Chronic disease management
Within APA scope:
- Type 2 diabetes (initiating and adjusting agents, monitoring HbA1c)
- Hypertension (titrating medications, monitoring blood pressure)
- Dyslipidemia (initiating statins, ordering lipid panels)
- Thyroid conditions (TSH monitoring, dose adaptation)
- Asthma and COPD (technique assessment, therapy adjustment)
- Anticoagulation (warfarin therapy and INR management)
Smoking cessation
Pharmacists prescribe nicotine replacement therapy, varenicline (Champix), and bupropion (Zyban), with counselling, quit-date setting, and follow-up.
Contraception and reproductive health
APA pharmacists prescribe hormonal contraceptives (pills, patch, ring) and emergency contraception. Methods that require a procedure (IUDs, implants) need a physician or nurse practitioner referral, but we can prescribe and coordinate the insertion appointment.
Referrals
Pharmacists formally refer patients to physicians, emergency departments, or specialists when the situation warrants. This is part of the model, not a workaround. Coordinated care, not fragmented care.
What the research shows
A University of Alberta study published April 2026 examined community pharmacy care clinics, tracking 3,305 unique patients across nearly 5,000 visits at one location. The model reduced pressure on walk-in clinics, emergency departments, and family physician offices. Alberta now operates over 100 community pharmacy care clinics.
When to see a pharmacist instead of a doctor
Pharmacists fit these well:
- Common infections: UTIs, strep throat, skin infections, cold sores, yeast infections
- Prescription renewals
- Starting or adjusting chronic-condition medications
- Travel medicine and vaccines
- Contraception start or renewal
- Smoking cessation
- Weight management medication
- Drug interaction and dosing questions
See a physician for: imaging-required conditions, surgical assessment, complex diagnostic workup, serious or life-threatening symptoms.
Common questions
Do pharmacists need referrals?
No. APA pharmacists assess and prescribe independently.
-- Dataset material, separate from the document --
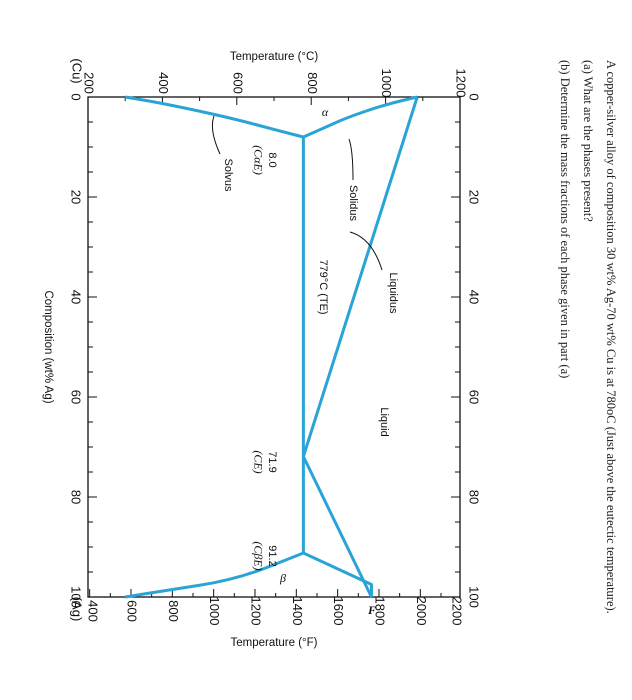  What do you see at coordinates (256, 612) in the screenshot?
I see `y-tick-label-f: 1200` at bounding box center [256, 612].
Are prescriptions covered?
The pharmacist's assessment fee varies by plan. The prescription itself is covered on standard formulary terms.
Can pharmacists manage diabetes or blood pressure long term?
Yes. Chronic disease management is explicitly within APA scope.
How do I know if my pharmacist has APA?
Ask. APA is a specific designation registered with the Alberta College of Pharmacy.
Does my doctor get informed?
Pharmacists communicate with primary care providers when appropriate, with patient consent.